» EXERCISE INSTRUCTIONS:
Find the string "agent" in the records. Copy each line that has it.

◆ ◆ ◆ ◆ ◆

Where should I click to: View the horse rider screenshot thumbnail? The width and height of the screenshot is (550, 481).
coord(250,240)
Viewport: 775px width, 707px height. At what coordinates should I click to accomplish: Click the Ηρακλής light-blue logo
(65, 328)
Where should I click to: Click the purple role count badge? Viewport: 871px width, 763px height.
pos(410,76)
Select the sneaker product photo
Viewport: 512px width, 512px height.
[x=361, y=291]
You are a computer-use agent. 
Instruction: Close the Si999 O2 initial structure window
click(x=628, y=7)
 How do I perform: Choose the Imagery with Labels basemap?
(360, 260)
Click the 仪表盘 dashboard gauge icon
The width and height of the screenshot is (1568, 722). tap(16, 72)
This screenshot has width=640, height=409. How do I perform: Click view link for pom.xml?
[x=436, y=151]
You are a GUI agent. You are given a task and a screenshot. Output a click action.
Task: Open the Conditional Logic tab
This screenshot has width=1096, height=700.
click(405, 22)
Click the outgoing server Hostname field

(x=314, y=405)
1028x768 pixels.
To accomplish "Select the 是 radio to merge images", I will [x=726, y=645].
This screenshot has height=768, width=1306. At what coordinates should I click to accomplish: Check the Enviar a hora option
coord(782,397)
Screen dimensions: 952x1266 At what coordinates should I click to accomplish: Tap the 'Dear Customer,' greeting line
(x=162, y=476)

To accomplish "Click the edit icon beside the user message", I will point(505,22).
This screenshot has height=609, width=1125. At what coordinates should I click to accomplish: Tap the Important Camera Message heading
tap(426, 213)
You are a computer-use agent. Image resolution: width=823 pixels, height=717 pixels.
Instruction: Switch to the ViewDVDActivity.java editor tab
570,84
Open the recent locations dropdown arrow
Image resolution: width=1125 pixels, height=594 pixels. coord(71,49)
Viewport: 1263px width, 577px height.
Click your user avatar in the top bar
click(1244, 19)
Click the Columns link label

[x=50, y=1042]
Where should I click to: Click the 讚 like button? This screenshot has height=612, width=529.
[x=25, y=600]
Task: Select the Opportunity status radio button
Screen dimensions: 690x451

◆ ◆ ◆ ◆ ◆

» RESPONSE FOR THIS EXERCISE:
You are a computer-use agent. 
You are a GUI agent. You are given a task and a screenshot. Output a click action.
You are a computer-use agent. Image resolution: width=823 pixels, height=717 pixels.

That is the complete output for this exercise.